UNEP Executive Director Erik Solheim said 2017 is ‘the first year in human history’ when more electricity was generated globally from the sun, than oil, gas and coal combined
UNITED NATIONS: The UN’s environment chief has lauded India’ efforts to meet its energy needs through solar and curb use of plastics but said that countries still need to do lot more to protect the planet.
UN Environment Programme (UNEP) Executive Director Erik Solheim said 2017 is “the first year in human history” when more electricity was generated globally from the sun, than oil, gas and coal combined.
In an interview with UN News, he said southern India now has “the first all-solar airport in the world”.
He said that some of India’s southern states were experiencing “the most rapid economic development anywhere in the world — based on solar energy”.
The Cochin International Airport in Kerala is the first ever fully solar powered airport. Cochin International Airport Limited (CIAL), the company which owns and operates the airport, became power neutral in August 2015 with the commissioning of its 12 megawatt peak (MWp) solar power plant. It scaled up the installed capacity to 30 MWp by April 2018.
By September 2018, the solar capacity at CIAL is expected to be increased to 40 MWp, with a power potential of 60 million units per annum, according to information on the CIAL website.

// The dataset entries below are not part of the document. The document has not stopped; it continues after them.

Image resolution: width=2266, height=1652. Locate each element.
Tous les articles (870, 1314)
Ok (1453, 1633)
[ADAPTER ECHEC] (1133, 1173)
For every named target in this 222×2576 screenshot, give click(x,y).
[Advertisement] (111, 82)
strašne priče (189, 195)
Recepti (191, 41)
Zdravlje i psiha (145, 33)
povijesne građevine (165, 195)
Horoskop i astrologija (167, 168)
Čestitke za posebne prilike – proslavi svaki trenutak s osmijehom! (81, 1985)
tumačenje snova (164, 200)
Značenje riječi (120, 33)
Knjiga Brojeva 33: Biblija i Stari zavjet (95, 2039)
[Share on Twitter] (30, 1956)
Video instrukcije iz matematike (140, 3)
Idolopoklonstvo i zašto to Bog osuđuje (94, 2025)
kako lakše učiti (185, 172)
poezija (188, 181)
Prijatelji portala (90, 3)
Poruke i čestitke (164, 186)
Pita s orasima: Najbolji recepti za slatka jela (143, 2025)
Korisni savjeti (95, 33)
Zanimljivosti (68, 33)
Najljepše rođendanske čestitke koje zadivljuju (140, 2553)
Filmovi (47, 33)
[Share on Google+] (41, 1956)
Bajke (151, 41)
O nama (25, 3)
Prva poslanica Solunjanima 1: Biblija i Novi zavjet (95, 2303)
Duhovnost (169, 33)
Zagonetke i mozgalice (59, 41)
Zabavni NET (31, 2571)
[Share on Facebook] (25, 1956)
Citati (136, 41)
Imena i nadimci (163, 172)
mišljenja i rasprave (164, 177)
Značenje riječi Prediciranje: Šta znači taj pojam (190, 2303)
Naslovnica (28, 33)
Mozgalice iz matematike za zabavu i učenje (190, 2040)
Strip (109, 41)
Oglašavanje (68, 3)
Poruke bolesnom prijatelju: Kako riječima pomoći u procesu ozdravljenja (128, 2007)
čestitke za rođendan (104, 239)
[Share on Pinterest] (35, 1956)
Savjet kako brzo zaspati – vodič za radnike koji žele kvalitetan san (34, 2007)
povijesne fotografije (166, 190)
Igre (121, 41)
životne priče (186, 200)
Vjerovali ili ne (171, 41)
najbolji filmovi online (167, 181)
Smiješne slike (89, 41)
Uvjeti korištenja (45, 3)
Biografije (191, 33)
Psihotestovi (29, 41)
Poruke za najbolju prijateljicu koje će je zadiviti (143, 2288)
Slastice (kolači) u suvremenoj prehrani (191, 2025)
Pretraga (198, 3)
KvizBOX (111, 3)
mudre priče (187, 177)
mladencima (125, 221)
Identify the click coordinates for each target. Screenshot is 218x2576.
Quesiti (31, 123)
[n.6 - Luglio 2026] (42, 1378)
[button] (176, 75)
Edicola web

In the United States, Solheim noted that “there are five times more jobs in solar, than in coal”.
Speaking about Sustainable Development Goal (SDG) 15 — protecting life on land — the UNEP chief was also upbeat, saying that China had recently prohibited all trading in ivory; “very important because it stops the market for those killing elephants in Africa”.
Calling it a “huge, huge achievement”, Solheim said that Indonesia has reduced deforestation across its peatlands by close to 90 per cent. Peat is partially decayed, dead vegetation, which stores enormous amounts of carbon and, among other things, soaks up water — helping to mitigate flooding — during wet season and releases water during dry season.
“Rwanda, Botswana and African nations are also doing very, very well” with wildlife protection efforts, he said, “but still, it is not adding up to being sufficient for the planet. We need to do a lot more”.
He noted that India has promised to phase out all one-use plastic bags by 2022; while the European Union has announced a new strategy to use plastics in a more environmentally safe and sustainable way. Chile’s parliament has also taken “strong action against plastic”, he said, adding that Kenya, Eritrea and Rwanda had all promised to take more action.
Companies that had previously refused to act, have now become strong supporters, he said, citing in the United States, Coca-Cola and Starbucks. But, he underscored, behind the countries and businesses is “the strong movement of people who say, ‘We want to change.'”
Solheim said that linking sustainable tourism with economic opportunities, jobs, development and sustainable energy was “the way forward”.
“The only way we can really protect the planet is at the same time, provide opportunities to people who are living on this planet,” he added.